As partly shown in FIG. 2, there are three of the high-voltage and low-voltage bushings 3 and 4 and their mounting seats 201 and 202 for three phases. In FIGS. 1 and 2, 6 indicates three-phase separated bus conductors connecting the low-voltage bushings 4 and a generator (not shown), 7A indicates transformer-side three-phase separated bus conductor outer sheaths surrounding the low-voltage bushings 4 at the portion located outside of the tank 2, 8A and 8B indicate outer sheath shorting plates common to three phases and disposed at the opposite ends of the transformer-side three-phase separated bus conductor outer sheaths 7A, one of the shorting plates, 8A, being mounted on the bus conductor outer sheath mounting flanges 203. 7B indicates generator-side three-phase separated bus conductor outer sheaths surrounding the three-phase separated bus conductors 6, 8C indicates an outer sheath shorting plate common to three phases and disposed at one of the ends of the generator-side three-phase separated bus conductor outer sheaths 7B, a similar outer sheath shorting plate (not shown) being provided at the other ends. 9 indicates expansion joints made of an electrically insulating material and disposed between the transformer-side and the generator-side three-phase separated outer sheaths 7A and 7B.
The operation will now be described.
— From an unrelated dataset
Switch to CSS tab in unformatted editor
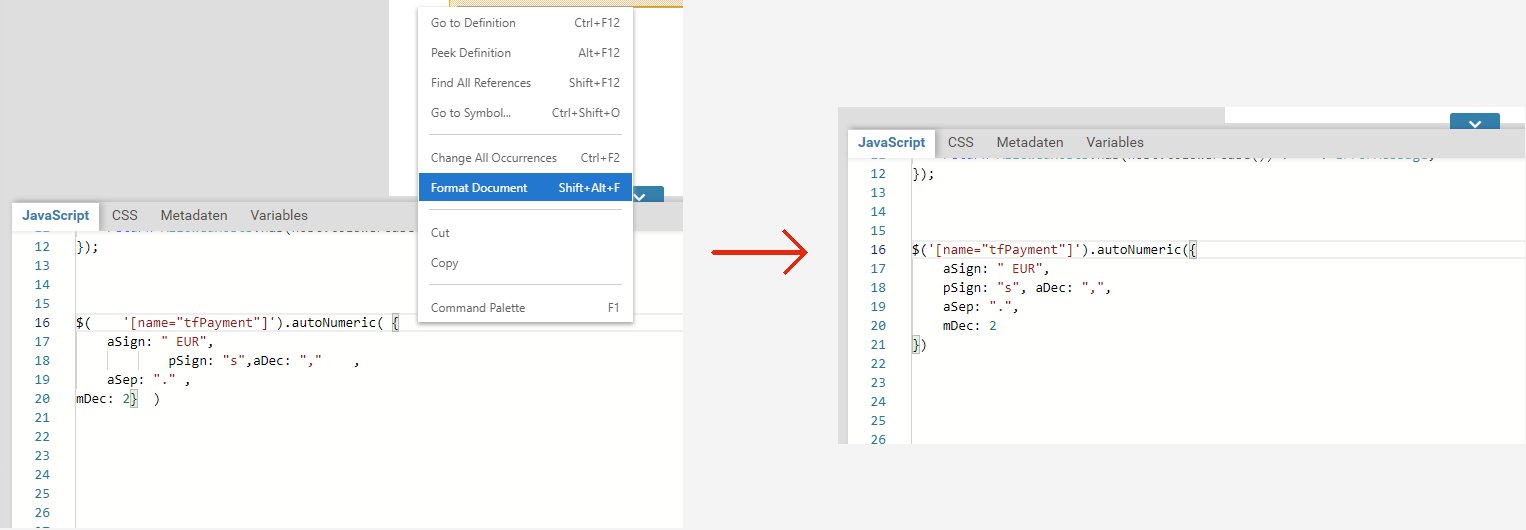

An electric current which flows from the unillustrated generator through the three-phase separated bus conductors 6 and the low-voltage bushings 4 flows into the winding 102 of the transformer main body 1 and is boosted and supplied to an external circuit. Since the current from the generator is large, a massive magnetic flux is generated around the three-phase separated bus conductors 6, so that a stray loss is increased and the metal of the adjacent structural members (not shown) is overheated. Therefore, a so-called mini-flux structure is adapted, in which a three-phase closed circuit is formed by the three-phase separated bus conductor outer sheaths 7B on the generator-side, the outer sheath shorting plate 8C on one of the ends of the outer sheaths and the unillustrated outer sheath shorting plate on the other ends of the outer sheaths so that the magnetic flux crosses the closed circuit and generates a current flowing in the direction opposite to the three-phase separated bus conductors 6 thereby generating a magnetic flux which offsets the magnetic flux generated by the current flowing through the three-phase separated bus conductor 6. Similarly, the transformer-side three-phase separated bus conductor outer sheaths 7A and the shorting plates 8A and 8B form a three-phase closed circuit having a mini-flux structure. Further, the expansion joint 9 absorbs the dimensional differences between both of the three-phase separated bus conductor outer sheaths 7A and 7B. An insulating material is selected for the joint to electrically isolate the generator side and the transformer side so that they do not electrically influence each other.
Since a mini-flux structure including the phase-separated bus conductors and the outer sheath shorting plates is employed on the outside of the tank, the magnetic fluxes generated by the current flowing through the phase-separated bus conductors ara cancelled out. However, since a mini-flux structure is not adapted on the inside of the tank, a massive magnetic flux is generated by the current flowing through the bushings to increase the stray loss and overheat the adjacent structural members, the tank and the like.